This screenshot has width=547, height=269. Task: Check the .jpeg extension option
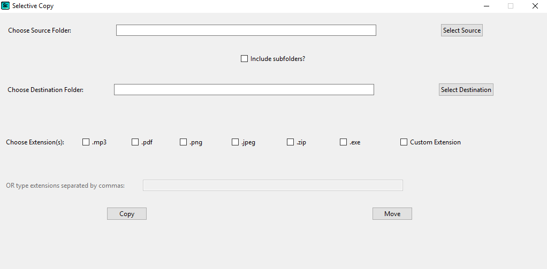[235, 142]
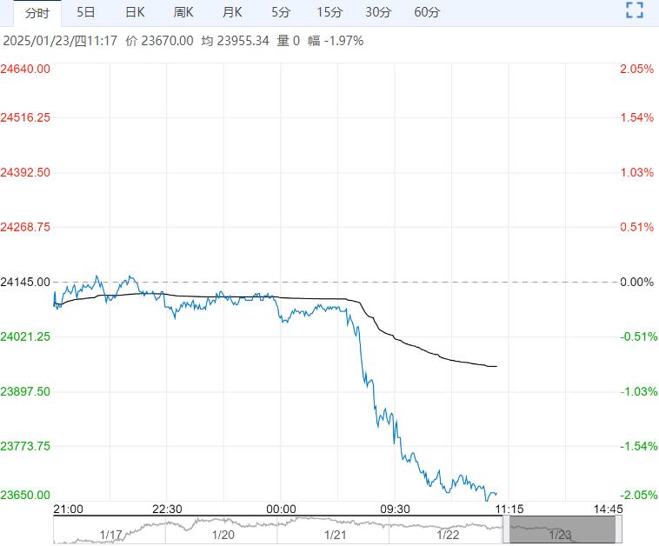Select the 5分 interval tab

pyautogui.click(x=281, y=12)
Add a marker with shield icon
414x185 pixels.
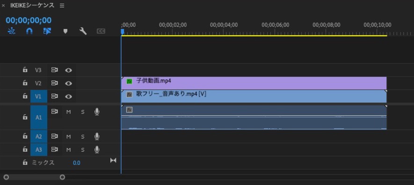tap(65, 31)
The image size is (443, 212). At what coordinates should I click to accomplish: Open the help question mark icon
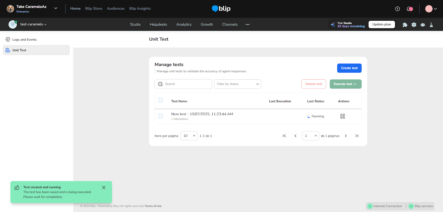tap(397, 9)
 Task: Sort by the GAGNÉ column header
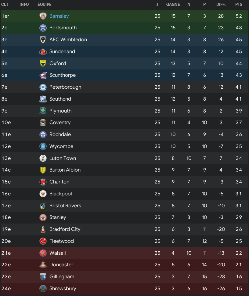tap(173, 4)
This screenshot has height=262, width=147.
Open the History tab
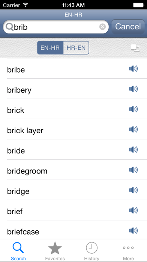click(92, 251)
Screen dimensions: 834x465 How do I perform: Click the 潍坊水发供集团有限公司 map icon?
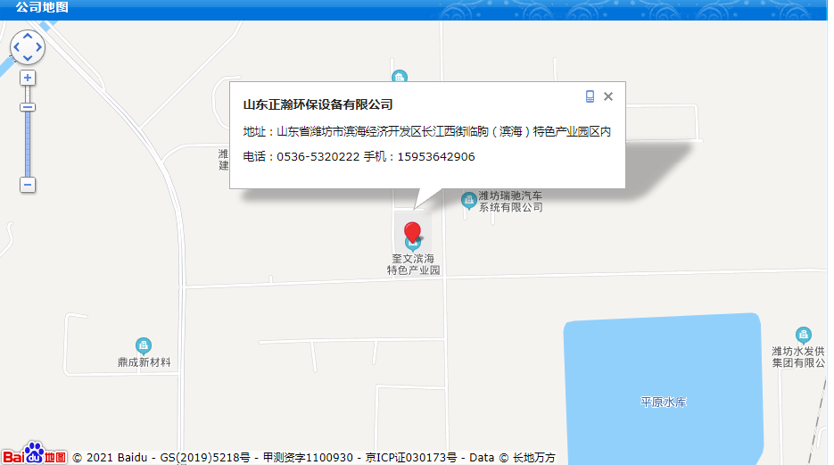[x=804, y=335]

__________

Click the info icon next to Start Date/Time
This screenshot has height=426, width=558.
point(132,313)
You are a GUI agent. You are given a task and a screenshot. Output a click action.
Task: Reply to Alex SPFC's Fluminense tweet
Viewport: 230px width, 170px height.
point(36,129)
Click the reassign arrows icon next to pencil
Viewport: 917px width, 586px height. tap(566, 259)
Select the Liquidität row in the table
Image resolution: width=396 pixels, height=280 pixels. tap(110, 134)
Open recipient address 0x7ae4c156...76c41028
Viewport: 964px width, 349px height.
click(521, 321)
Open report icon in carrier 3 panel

__________

Exercise goal
Starting at the line that has "You are a GUI" and ending at the line that has "Open report icon in carrier 3 panel", please write out the lines above exactly, leaving out all others.

Written reply
You are a GUI agent. You are given a task and a screenshot. Output a click action.
Task: Reply to Alex SPFC's Fluminense tweet
Viewport: 230px width, 170px height.
point(36,129)
Click the reassign arrows icon next to pencil
Viewport: 917px width, 586px height. tap(566, 259)
Select the Liquidität row in the table
Image resolution: width=396 pixels, height=280 pixels. tap(110, 134)
Open recipient address 0x7ae4c156...76c41028
Viewport: 964px width, 349px height.
click(521, 321)
Open report icon in carrier 3 panel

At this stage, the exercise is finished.